§ Description of the task
Copy out the lines from the one containing "Image resolution: width=696" through the one containing "Click the Details", reproducing each without changes.

_ _ _

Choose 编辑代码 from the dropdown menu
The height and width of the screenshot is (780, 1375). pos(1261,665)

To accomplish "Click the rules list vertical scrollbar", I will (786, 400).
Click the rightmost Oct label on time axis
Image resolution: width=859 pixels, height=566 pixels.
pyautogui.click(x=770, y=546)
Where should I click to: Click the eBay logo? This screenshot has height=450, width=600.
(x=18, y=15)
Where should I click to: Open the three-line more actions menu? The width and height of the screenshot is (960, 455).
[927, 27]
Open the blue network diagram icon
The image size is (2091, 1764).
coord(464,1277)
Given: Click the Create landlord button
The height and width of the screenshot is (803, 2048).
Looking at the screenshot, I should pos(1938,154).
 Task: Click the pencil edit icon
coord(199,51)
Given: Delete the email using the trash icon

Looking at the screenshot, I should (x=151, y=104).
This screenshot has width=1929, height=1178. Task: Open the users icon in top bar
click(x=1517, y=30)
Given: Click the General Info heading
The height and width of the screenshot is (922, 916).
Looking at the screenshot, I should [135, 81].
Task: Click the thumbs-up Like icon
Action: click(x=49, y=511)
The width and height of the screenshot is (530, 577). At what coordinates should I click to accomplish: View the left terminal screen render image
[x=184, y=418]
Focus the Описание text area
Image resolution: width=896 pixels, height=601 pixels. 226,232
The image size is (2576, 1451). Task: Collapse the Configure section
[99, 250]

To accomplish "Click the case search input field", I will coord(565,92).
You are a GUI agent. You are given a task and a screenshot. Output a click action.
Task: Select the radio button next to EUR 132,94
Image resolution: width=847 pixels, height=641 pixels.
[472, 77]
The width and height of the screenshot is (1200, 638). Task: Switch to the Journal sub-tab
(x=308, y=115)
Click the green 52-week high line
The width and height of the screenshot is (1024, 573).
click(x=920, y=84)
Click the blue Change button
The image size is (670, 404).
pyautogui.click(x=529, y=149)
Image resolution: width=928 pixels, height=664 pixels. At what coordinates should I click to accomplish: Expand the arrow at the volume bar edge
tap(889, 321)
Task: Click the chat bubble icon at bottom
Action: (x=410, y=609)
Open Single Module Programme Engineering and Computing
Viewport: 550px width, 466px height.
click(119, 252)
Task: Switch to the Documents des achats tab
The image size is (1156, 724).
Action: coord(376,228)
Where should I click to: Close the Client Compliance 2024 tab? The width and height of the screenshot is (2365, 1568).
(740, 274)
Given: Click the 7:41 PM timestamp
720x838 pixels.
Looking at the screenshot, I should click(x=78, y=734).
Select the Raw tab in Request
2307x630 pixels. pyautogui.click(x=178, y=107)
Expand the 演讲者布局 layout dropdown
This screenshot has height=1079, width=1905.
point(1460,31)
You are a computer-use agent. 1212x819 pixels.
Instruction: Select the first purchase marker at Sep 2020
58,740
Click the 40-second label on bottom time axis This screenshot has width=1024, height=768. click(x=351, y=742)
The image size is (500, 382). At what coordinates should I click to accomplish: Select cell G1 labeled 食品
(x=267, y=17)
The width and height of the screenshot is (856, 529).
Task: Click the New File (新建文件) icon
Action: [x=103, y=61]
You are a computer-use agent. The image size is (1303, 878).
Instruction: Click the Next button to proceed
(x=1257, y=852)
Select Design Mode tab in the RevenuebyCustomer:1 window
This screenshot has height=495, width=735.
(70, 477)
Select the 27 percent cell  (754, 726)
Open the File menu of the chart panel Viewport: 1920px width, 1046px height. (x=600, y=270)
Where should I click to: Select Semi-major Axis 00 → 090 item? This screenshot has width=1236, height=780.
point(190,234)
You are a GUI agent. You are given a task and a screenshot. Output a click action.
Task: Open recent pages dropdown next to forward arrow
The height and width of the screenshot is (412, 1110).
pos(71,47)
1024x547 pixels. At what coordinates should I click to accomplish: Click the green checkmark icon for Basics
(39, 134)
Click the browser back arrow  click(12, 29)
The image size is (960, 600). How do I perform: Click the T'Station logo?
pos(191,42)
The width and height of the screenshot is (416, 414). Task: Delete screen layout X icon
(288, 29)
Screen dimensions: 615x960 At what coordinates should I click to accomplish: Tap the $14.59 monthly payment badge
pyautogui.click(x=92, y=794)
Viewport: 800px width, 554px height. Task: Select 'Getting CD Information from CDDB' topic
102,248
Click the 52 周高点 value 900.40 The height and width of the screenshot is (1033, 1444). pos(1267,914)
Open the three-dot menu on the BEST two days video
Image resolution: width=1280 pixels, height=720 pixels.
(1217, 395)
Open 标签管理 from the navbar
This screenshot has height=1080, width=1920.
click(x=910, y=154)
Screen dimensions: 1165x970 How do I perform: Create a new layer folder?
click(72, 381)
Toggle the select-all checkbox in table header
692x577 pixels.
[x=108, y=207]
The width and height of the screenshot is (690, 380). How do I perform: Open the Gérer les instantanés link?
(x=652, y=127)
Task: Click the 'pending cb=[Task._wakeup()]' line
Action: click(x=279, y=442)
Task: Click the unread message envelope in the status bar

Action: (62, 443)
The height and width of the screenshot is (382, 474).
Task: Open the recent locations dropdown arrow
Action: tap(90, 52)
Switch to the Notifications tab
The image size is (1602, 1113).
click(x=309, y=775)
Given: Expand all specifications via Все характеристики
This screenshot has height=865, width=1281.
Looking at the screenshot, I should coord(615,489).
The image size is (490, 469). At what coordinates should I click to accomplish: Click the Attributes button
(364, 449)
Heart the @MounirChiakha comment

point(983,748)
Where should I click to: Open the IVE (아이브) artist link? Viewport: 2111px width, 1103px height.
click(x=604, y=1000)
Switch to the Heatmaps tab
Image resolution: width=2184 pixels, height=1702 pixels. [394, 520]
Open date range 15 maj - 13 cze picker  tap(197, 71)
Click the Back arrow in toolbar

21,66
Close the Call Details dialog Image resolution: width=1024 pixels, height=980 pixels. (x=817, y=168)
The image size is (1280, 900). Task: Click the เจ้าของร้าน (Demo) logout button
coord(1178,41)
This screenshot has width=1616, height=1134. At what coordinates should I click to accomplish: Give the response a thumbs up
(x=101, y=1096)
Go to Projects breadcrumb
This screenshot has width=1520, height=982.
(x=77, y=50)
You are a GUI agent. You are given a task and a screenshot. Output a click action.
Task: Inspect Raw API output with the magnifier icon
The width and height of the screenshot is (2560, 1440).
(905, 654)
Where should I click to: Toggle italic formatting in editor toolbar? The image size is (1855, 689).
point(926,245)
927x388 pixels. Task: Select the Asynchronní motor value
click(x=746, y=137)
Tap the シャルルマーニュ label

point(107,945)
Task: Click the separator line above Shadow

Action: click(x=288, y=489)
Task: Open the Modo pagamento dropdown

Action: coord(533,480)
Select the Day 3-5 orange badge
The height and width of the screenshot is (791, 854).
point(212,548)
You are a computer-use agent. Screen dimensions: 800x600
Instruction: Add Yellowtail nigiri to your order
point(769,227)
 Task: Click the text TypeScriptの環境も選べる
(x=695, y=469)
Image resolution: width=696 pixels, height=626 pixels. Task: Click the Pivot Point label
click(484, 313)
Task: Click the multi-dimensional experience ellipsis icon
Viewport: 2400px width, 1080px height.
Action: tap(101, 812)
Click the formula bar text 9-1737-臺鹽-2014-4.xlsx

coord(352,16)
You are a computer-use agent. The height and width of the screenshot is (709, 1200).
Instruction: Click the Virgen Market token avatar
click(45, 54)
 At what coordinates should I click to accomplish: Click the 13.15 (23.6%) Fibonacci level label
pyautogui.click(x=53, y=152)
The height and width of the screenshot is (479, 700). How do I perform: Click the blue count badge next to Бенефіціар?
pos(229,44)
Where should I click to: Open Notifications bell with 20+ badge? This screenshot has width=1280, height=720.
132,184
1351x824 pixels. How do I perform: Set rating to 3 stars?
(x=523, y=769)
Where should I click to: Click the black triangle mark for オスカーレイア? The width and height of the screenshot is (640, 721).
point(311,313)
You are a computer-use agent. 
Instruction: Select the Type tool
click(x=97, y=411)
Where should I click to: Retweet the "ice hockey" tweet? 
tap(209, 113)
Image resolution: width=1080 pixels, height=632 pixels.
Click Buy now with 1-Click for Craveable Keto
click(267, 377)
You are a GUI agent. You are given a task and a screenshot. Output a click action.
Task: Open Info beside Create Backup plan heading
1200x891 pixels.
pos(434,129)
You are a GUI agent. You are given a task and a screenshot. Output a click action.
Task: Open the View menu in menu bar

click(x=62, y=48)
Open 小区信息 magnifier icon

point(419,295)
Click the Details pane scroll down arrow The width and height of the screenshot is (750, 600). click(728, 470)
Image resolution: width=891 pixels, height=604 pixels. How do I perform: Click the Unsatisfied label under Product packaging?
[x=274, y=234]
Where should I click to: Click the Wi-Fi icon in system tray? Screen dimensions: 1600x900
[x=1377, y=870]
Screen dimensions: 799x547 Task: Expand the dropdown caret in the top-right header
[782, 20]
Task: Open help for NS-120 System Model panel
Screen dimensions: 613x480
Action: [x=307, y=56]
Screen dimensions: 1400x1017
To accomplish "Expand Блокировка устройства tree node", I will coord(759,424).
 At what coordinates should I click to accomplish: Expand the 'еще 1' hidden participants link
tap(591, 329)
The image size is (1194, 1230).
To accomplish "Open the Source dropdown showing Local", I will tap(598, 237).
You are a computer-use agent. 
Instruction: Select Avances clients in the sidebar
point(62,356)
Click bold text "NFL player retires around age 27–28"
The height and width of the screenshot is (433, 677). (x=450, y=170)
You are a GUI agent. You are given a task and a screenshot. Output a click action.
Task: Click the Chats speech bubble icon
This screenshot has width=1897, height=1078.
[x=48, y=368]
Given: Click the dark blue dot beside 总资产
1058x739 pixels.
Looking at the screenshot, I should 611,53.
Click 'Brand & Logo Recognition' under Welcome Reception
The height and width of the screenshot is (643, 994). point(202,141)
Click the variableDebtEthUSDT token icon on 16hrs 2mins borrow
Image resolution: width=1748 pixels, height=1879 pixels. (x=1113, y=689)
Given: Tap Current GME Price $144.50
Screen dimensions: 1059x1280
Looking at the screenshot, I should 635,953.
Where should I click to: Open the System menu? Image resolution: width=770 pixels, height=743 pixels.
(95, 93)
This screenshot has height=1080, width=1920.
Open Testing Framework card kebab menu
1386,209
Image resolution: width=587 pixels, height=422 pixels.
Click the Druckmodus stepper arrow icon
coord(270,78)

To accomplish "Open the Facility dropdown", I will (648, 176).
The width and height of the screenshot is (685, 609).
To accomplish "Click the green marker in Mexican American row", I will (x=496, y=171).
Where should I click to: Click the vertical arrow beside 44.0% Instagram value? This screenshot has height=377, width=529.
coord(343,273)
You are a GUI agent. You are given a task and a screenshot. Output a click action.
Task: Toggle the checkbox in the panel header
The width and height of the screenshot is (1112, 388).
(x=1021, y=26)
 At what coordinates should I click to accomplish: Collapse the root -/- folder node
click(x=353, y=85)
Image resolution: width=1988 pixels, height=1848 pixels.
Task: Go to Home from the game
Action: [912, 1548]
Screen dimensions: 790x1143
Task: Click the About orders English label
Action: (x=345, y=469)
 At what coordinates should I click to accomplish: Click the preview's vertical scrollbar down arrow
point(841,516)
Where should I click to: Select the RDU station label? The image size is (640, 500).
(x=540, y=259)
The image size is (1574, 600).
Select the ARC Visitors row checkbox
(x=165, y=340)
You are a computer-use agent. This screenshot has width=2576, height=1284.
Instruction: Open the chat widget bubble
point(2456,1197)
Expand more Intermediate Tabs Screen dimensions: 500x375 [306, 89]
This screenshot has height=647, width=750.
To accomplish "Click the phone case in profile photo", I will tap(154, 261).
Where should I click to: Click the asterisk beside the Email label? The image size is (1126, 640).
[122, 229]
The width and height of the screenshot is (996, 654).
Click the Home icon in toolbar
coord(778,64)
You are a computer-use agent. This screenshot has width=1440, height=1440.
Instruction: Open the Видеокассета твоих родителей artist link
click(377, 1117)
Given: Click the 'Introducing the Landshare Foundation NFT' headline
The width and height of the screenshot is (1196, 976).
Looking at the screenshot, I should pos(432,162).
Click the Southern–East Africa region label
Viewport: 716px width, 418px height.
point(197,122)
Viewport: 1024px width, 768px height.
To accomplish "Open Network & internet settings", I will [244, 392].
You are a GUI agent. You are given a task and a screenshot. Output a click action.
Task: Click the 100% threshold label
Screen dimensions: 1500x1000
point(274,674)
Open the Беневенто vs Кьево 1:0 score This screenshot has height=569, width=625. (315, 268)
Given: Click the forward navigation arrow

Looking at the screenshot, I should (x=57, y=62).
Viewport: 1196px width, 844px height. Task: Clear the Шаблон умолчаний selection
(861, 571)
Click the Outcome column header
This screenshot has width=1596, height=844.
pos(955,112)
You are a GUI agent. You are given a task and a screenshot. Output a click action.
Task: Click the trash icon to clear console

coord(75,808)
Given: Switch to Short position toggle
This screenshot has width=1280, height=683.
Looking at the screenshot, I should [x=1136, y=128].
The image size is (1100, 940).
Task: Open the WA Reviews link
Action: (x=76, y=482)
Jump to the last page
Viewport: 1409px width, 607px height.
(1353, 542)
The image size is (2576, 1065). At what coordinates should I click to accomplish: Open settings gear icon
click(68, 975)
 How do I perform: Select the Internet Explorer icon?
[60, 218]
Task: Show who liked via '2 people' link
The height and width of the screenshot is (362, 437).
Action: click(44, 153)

_ _ _

§ Result
Image resolution: width=696 pixels, height=626 pixels. Task: Click the Pivot Point label
click(484, 313)
Task: Click the multi-dimensional experience ellipsis icon
Viewport: 2400px width, 1080px height.
Action: tap(101, 812)
Click the formula bar text 9-1737-臺鹽-2014-4.xlsx

coord(352,16)
You are a computer-use agent. The height and width of the screenshot is (709, 1200).
Instruction: Click the Virgen Market token avatar
click(45, 54)
 At what coordinates should I click to accomplish: Click the 13.15 (23.6%) Fibonacci level label
pyautogui.click(x=53, y=152)
The height and width of the screenshot is (479, 700). How do I perform: Click the blue count badge next to Бенефіціар?
pos(229,44)
Where should I click to: Open Notifications bell with 20+ badge? This screenshot has width=1280, height=720.
132,184
1351x824 pixels. How do I perform: Set rating to 3 stars?
(x=523, y=769)
Where should I click to: Click the black triangle mark for オスカーレイア? The width and height of the screenshot is (640, 721).
point(311,313)
You are a computer-use agent. 
Instruction: Select the Type tool
click(x=97, y=411)
Where should I click to: Retweet the "ice hockey" tweet? 
tap(209, 113)
Image resolution: width=1080 pixels, height=632 pixels.
Click Buy now with 1-Click for Craveable Keto
click(267, 377)
You are a GUI agent. You are given a task and a screenshot. Output a click action.
Task: Open Info beside Create Backup plan heading
1200x891 pixels.
pos(434,129)
You are a GUI agent. You are given a task and a screenshot. Output a click action.
Task: Open the View menu in menu bar

click(x=62, y=48)
Open 小区信息 magnifier icon

point(419,295)
Click the Details pane scroll down arrow The width and height of the screenshot is (750, 600). click(728, 470)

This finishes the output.